*Work item:* Find the string "agent" in the listing and report every line that has it.

*Data supplied:*
- - - - - - -

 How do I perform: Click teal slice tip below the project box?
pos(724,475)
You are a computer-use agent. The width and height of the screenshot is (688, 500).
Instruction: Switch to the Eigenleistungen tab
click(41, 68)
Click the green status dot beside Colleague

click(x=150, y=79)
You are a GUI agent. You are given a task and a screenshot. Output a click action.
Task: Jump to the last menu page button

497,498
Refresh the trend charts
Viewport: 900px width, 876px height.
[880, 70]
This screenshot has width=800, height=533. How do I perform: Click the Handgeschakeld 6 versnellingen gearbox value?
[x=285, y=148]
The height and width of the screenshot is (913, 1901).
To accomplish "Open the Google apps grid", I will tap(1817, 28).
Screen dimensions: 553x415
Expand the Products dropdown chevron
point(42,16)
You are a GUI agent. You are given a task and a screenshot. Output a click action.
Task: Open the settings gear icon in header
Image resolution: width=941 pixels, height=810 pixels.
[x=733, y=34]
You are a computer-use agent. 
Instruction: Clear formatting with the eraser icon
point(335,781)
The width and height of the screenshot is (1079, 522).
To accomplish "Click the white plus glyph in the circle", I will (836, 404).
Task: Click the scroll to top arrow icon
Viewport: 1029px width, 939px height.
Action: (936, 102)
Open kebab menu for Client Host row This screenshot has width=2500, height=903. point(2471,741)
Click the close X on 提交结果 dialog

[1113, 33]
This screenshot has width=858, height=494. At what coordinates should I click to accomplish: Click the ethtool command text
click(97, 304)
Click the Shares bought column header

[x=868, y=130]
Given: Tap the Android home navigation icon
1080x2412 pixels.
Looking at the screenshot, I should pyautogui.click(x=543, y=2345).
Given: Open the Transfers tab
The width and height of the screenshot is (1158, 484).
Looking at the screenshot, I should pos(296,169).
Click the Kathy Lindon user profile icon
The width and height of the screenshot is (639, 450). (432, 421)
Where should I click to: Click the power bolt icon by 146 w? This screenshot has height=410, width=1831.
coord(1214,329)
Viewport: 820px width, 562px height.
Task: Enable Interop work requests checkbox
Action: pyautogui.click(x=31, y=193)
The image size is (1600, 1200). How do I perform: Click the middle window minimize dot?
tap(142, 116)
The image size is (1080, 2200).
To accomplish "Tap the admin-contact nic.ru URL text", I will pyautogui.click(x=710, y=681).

- - - - - - -

*Solution to this task:*
You are a computer-use agent. The width and height of the screenshot is (688, 500).
You are a GUI agent. You are given a task and a screenshot. Output a click action.
You are a GUI agent. You are given a task and a screenshot. Output a click action.
You are a computer-use agent. 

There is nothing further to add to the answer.